Rupanya saat mereka berbincang seperti itu, Ibu Dedeh Fuadah, istri Ajengan Ilyas ikut mendengarkan pula. Karena sering digoda seperti itu, dan suaminya hanya tersenyum, Ibu Dedeh penasaran ingin tahu bagaimana tanggapan suaminya yang sebenarnya.
“Apih, bagaimana dengan usulan Pak Cecep dan Ajengan Wahab itu? Apakah Apih berminat?”tanya Dedeh.
Ajengan Ilyas lalu menjawab singkat, “Ah, Apih mah tidak berminat.” Ibu dedeh pun merasa lega.

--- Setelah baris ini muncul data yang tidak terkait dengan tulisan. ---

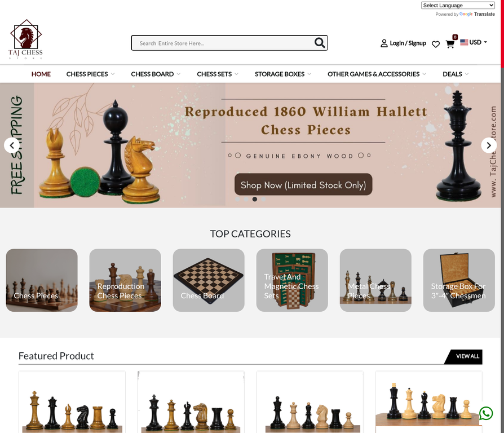Open WhatsApp chat icon
Viewport: 504px width, 433px height.
486,413
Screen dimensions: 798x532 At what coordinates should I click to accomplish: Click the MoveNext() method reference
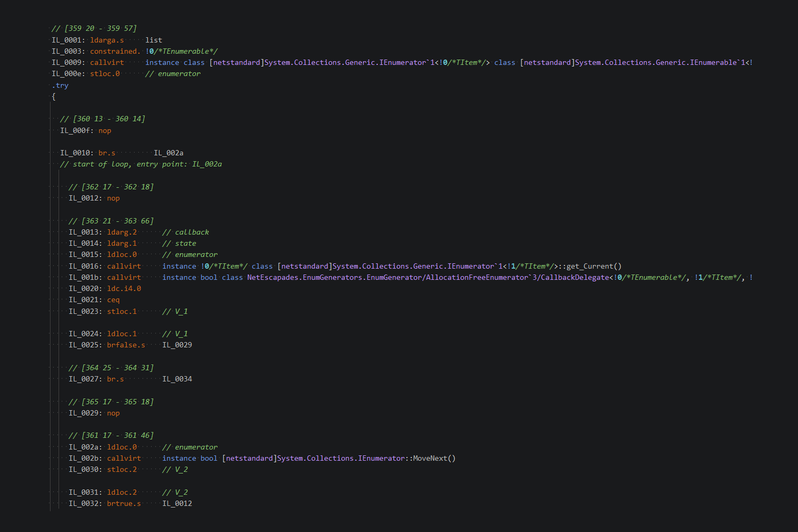tap(435, 458)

Akan tetapi, kepada sahabat dekatnya Ibu Dedeh sering berseloroh, “Saya ini seperti istri Apih yang ketiga saja.”
“Istri pertama dan keduanya siapa, Ceu?” tanya sahabatnya.
“Istri pertamnya NU dan istri keduanya pesantren.”
(Diolah dari buku Ajengan Cipasung Biografi KH. Moh. Ilyas Ruhiat)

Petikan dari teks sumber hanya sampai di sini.